[Start of PAGE]

Kathleen M. Basi's Blog, page 109
April 19, 2012
And Then, My Laundry Pile Moved…
It’s a crazy day as usual in the Basi household. My mother would shake her head if she saw me stepping through the laundry pile at the top of my stairs, on my way to drop the last diaper in the washing machine before I run it. Detergent, push, spin the dial, pull, wash hands, step through the laundry pile again as I head back to the baby, who needs to nurse before I teach NFP.
Wait a minute…What the…? The laundry pile just MOVED. What the heck kind of bugs are we growing in this house?…
Cackle, cackle, cackle.
And a head pops up:
“Alex?” I can’t help laughing. “How long have you been in there?”
“A while,” he says. “I was playing Spiderman and the lizard.”
“Man! I wish I had the camera!”
“I’ll do it again,” he says obligingly. And he does.
Gotta love that boy.








April 18, 2012
Bigger Than Me
After two blissful weeks of uninterrupted sleep, Michael started waking to nurse again. I took it philosophically, because I’d been expecting it–I’ve said often enough that sleeping through the night is a myth–and these days he mixes it up; a night or two on, a night or two off.
This was an “on” night, and his roommate (Julianna) pulled a drama number at 4:30 a.m. and woke him up, so it was, in fact, a double-nursing night…something I don’t take so philosophically. I sat in my nursing chair while he wiggled and pushed his legs against the spindles, mostly playing around while my temper shortened with the dwindling minutes till morning. He needs his nails clipped…badly. And he likes to grab things these days. Sometimes he gets my shirt, but more often he goes for skin, and pulls the breast right out of his mouth. Repeatedly. After he’s torn the skin to shreds, of course.
So as often as he’ll consent, I grab his hand and let him hold my thumb. And as I sat there in the murky quiet of early morning, I suddenly saw the scene from his point of view. I saw the absolute trust, the craving for closeness with something Bigger Than Me. So much bigger, in fact, that his entire hand will wrap around its thumb. So big that it can protect him from the terrorizing of older siblings, and the specter of loneliness. So big that it fills up most of his world.
It occurred to me then that this is the source of faith, the first way in which our longing for God manifests itself. What do we adults have that can compare to that experience of infancy? We long for the security being cared for, too, and we long for Someone so big that we can rest upon that person. But it isn’t the same, because the physical Being is missing. We can’t snuggle up to God and wrap ourselves around a divine hand, knowing because of what we can see and touch that we’re safe. As adults, we have to reach into our souls and our intellects, to see God present in the beauty and power of nature and in the presence of community and supernatural Presence at church. In our “show-me” world, those connections are held suspect, even by those of us who believe them sincerely. We’d like more, and the frustration of knowing we can’t have it leads everyone to question at some point, and many to turn their backs.

[End of PAGE]
[Start of INFORMATION SUPPLIED]

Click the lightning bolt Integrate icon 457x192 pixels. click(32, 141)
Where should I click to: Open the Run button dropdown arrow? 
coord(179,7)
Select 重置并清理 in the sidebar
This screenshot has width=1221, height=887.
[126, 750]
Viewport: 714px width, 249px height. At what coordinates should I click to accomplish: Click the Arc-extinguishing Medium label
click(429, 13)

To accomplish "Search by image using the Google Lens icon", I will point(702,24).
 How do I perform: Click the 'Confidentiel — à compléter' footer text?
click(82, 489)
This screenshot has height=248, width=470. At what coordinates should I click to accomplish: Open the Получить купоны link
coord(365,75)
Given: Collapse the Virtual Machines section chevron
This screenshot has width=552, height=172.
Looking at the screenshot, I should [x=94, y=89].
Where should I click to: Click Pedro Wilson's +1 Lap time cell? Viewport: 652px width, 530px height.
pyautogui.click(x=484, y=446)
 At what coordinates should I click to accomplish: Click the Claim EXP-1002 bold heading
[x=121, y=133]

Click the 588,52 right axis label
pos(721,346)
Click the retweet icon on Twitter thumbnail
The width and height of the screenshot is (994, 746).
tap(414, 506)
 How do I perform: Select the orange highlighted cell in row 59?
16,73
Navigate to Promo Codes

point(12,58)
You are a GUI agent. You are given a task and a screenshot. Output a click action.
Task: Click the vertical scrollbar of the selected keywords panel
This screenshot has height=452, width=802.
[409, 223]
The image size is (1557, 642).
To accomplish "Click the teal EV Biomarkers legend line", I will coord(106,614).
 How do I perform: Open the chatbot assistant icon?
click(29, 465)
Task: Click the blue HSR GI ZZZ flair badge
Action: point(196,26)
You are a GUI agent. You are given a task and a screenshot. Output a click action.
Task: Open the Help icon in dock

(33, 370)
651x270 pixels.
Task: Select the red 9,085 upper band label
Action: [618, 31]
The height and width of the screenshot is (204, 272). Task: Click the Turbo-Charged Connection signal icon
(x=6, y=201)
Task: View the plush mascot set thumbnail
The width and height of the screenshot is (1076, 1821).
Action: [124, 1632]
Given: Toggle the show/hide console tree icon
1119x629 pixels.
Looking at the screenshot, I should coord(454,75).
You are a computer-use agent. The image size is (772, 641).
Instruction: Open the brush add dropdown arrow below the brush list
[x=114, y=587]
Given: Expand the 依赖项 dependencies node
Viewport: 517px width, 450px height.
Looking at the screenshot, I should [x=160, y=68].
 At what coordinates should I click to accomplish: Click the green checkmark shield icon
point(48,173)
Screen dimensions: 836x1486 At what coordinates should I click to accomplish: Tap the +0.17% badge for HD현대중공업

[End of INFORMATION SUPPLIED]

# GIVEN INSTRUCTION 1:
Repeat the stretch of the blog page from "Kathleen M. Basi's" through "I teach NFP.", word for word.
# GIVEN INSTRUCTION 2:
Put this sentence from the blog page into Spanish: "After two blissful weeks of uninterrupted sleep, Michael started waking to nurse again."

# RESULT 1:
Kathleen M. Basi's Blog, page 109
April 19, 2012
And Then, My Laundry Pile Moved…
It’s a crazy day as usual in the Basi household. My mother would shake her head if she saw me stepping through the laundry pile at the top of my stairs, on my way to drop the last diaper in the washing machine before I run it. Detergent, push, spin the dial, pull, wash hands, step through the laundry pile again as I head back to the baby, who needs to nurse before I teach NFP.

# RESULT 2:
Después de dos dichosas semanas de sueño ininterrumpido, Michael volvió a despertarse para mamar.